▶ Task to complete: Please render the part of the data that opens with the line containing "You are a computer-use agent. The image" and closes with the line containing "Action: tap(86, 38)" as a Markdown table with the columns Row and Line. Put the row number under Row and the line under Line, and leave out blank lines.

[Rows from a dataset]
-=-=-
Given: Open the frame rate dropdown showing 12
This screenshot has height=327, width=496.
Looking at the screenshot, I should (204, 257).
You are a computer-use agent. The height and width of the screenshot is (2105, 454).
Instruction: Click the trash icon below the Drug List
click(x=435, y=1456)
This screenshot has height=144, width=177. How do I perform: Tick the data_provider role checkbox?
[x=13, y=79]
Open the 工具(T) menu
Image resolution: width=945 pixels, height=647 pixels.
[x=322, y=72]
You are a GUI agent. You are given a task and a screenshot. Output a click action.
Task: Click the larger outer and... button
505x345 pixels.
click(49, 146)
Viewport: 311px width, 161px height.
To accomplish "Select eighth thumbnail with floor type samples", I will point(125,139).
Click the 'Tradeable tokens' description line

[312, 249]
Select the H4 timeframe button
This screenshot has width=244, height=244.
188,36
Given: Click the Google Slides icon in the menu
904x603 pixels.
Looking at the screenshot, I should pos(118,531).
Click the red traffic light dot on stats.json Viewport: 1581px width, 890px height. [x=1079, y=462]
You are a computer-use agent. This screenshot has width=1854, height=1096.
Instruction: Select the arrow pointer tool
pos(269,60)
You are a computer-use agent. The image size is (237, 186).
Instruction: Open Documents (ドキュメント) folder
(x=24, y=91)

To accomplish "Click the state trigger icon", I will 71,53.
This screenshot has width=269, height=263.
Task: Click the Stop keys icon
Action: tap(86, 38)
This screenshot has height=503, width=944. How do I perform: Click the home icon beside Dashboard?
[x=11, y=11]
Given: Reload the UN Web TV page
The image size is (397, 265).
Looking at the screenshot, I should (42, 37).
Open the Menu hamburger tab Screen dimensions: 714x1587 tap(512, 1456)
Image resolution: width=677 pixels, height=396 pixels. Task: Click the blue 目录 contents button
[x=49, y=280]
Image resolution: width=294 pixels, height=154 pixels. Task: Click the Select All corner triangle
-=-=-
▶ Reply:
| Row | Line |
|---|---|
| 1 | You are a computer-use agent. The image size is (237, 186). |
| 2 | Instruction: Open Documents (ドキュメント) folder |
| 3 | (x=24, y=91) |
| 4 | To accomplish "Click the state trigger icon", I will 71,53. |
| 5 | This screenshot has width=269, height=263. |
| 6 | Task: Click the Stop keys icon |
| 7 | Action: tap(86, 38) |